男主死了很多年 南楼北望 4977 汉字|0 英文 字 28天前

第148章 同门(8)

  ◎张星官◎

  “什么?!”

  又是一派惊呼。

  “云道友, 请把话说完罢!”胡大小姐恳求道,“但凡有一丝让阿韶好起来的希望,哪怕是把我的心眼剖了给阿韶, 我也做得出来!”

  “倒不至于这样严重……而且,这并不是想就能做到的事。心眼不是心脏, 是剖不出来的。”云乘月无奈了,却也被胡大小姐的决心打动。

  “唯一能替代心眼的,只有书文。而且不是随便一个书文,只能是最纯粹的、没有任何虚假欺骗, 完完全全只反映修士本人所思所想的书文, 才能替代心眼。”她指了指丁舒锦的书文,又指了指赖疙瘩, “比如这两位的书文,都属于此类。”

  “原来是这样……难怪阿韶这么喜欢他们的书文。”胡大小姐喃喃着,抱紧了孩子, 落泪道, “原来不是阿娘一个人在努力,原来我的阿韶也一直在努力,阿韶真是个好孩子,好孩子……”

  打断这样的含泪之语,似乎不太好。

  云乘月等了一会儿,才轻咳一声:“不过,也正因为这类书文完全反映了修士的真实内心,所以, 选择什么样的书文, 也会影响到小少爷。比如这位赖道友的‘混’字, 浮夸之气很重, 大约是‘混不吝’之类的意思。”

  “由于小少爷一直依赖‘混’字,也不免受到感染,才会时不时大发脾气、狂乱尖叫。”

  胡大小姐一怔又一肃。她神色沉下,显然在思索什么。

  相应地,赖疙瘩大惊失色,当即跳脚,震怒道:“云大猫!我跟你无冤无仇,你为什么陷害我!”
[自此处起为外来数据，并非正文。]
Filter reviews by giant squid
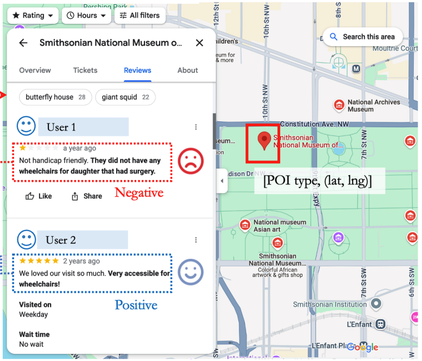Screen dimensions: 422x361 tap(125, 97)
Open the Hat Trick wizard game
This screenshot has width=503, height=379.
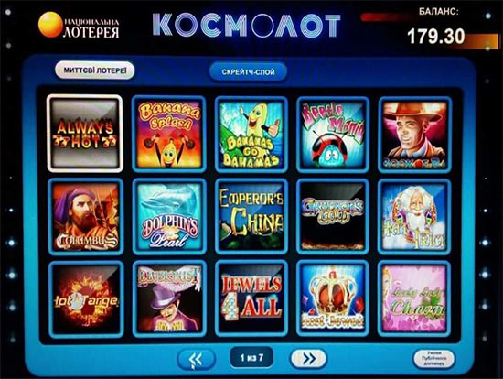(x=414, y=216)
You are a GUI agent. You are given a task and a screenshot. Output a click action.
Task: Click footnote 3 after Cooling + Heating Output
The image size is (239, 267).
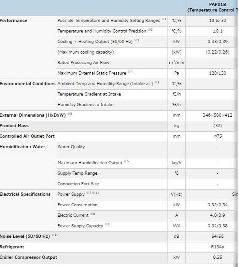(137, 40)
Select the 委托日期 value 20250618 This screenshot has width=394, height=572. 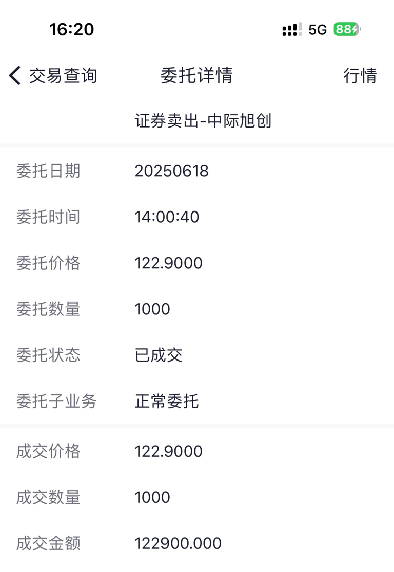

  又转去哀哀求道:“大小姐,她是骗人的!小少爷必定就是喜欢小人的书文!那云大猫别有目的,别有居心,还有那丁舒锦,小姑娘家家怎么可能有书文!她们肯定是骗子,是要来害小少爷的!”

  可胡大小姐已经有了决断。这决定并不难做。赖疙瘩在胡府这几年,虽然能安慰小少爷,可也仅此而已;如今的云大猫,却能条分缕析,说得头头是道,而她带来的小姑娘,胡大小姐一眼就能看出,那是个聪明灵秀、淳朴善良的孩子,那枚“笃”字也很单纯踏实。这是个适合读书的苗子。

  孰高孰低,孰轻孰重,一目了然。

  不过,赖疙瘩到底对小少爷有恩。胡大小姐敷衍了他几句,就道:“赖先生辛苦,今后我们阿韶便不麻烦先生了。阿葵,带赖先生下去,取百两银为先生践行。”

  “大小姐,大小姐……!”

  吴管家带着几个仆人,彬彬有礼地“请”这大吼大叫的赖先生下去了。

  胡大小姐又转过头,对云乘月行了个礼。

  “云道友,不,云前辈,之前是我有眼无珠,看低了前辈的本事。云前辈若能成为阿韶的西席先生……”

  “我当不了。”云乘月摇头,“大小姐也看到了,是舒锦的书文让小少爷依赖。她是个纯粹而诚实的孩子,我尚还达不到那样的境界。”

  “这……”

  “让舒锦教小少爷吧。这枚‘笃’字尤其适合为学。小少爷只是没了心眼,可三魂六魄都在,只要慢慢学,总能观想出属于自己的书文。到那一天,小少爷就无需依靠任何人,而拥有了完全属于自己的心眼。”

  云乘月微微一笑:“我不敢断言,可有很大可能,等到那时候,小少爷就完全康复了。”

  “完全,完全康复的意思是……”胡大小姐声音都在抖。

  “就是说,和正常人无异。他可以读书写字,可以修炼,若是有机遇,说不定也能当一名厉害的修士。”

  胡大小姐泪如雨下。

  “够了,这就够了,完全够了……如果真有那一天,我死也瞑目了……”

  胡大小姐擦着泪,深吸一口气,转向丁舒锦,郑重一礼:“丁姑娘,我知道此前我们有些梁子。赖疙瘩仗着胡府权势,欺压你们母女,我虽然知道,却为了孩子而不忍心阻止。我向你赔礼道歉,若你心中还记恨,我愿意答应你一切要求,只求你陪伴阿韶左右,做他的老师。”

  丁舒锦呆呆地站着。

  她虽然不是没有心理准备,可眼看着那高高在上的胡大小姐,郑重其事朝自己行礼,她还是差点吓呆了。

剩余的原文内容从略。